0

I have been trying to webscrape two websites for data but facing issues. I will be extremely glad if anyone can help in resolving the problem

1.https://online.capitalcube.com/ The website requires one to login. I came up with the following code after watching tutorials on youtube for the last 2 days.
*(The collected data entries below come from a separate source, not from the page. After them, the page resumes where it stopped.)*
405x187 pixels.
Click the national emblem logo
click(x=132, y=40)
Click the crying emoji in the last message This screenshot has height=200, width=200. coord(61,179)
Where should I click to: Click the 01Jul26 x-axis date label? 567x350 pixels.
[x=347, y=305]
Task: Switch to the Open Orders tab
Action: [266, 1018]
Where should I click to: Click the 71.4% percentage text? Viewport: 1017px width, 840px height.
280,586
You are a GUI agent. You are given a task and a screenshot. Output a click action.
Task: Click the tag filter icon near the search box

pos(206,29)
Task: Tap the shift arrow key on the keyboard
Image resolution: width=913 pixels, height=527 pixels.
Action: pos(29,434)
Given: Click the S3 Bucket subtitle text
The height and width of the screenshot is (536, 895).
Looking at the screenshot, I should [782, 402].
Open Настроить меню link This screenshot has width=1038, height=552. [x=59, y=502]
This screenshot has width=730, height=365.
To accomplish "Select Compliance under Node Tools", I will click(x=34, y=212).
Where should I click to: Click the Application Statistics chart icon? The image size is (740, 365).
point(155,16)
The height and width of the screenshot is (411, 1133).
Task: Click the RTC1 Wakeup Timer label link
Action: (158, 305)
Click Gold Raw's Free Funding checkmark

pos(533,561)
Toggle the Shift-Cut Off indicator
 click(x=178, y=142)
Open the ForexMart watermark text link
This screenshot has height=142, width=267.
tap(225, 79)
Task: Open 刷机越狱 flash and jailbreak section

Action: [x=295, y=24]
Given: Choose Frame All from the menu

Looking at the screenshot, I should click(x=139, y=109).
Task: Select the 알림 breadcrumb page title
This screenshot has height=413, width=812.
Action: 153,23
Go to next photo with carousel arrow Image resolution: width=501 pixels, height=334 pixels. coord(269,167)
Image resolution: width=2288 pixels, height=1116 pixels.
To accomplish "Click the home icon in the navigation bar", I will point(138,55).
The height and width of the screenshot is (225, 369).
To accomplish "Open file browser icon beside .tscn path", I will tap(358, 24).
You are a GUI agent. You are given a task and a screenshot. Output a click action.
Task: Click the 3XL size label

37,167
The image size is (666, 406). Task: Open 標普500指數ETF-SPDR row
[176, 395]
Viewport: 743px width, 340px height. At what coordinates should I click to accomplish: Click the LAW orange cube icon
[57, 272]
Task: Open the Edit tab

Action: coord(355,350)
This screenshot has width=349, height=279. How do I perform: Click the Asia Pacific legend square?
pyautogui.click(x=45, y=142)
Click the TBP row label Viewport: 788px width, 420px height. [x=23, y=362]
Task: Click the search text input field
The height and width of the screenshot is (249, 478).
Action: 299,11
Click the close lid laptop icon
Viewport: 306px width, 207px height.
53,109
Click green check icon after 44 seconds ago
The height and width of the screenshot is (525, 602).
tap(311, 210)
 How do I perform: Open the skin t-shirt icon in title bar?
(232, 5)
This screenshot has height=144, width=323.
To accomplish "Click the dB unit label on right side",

from bs4 import BeautifulSoup
import pandas as pd
import requests

URL = 'https://online.capitalcube.com/'
LOGIN_ROUTE = '/login'

import requests

headers = {
    'User-Agent': 'Mozilla/5.0 (Macintosh; Intel Mac OS X 10.15; rv:93.0) Gecko/20100101 Firefox/93.0',
    'Accept': 'text/html,application/xhtml+xml,application/xml;q=0.9,image/avif,image/webp,*/*;q=0.8',
    'Accept-Language': 'en-US,en;q=0.5',
    'Connection': 'keep-alive',
    'Upgrade-Insecure-Requests': '1',
    'Sec-Fetch-Dest': 'document',
    'Sec-Fetch-Mode': 'navigate',
    'Sec-Fetch-Site': 'none',
    'Sec-Fetch-User': '?1',
    'TE': 'trailers',
}

s = requests.session()

login_payload = {
    'email': '<intentionally removed it>',
    'password': '<intentionally removed it>'
}

login_req = s.post(URL + LOGIN_ROUTE, headers = headers, data = login_payload)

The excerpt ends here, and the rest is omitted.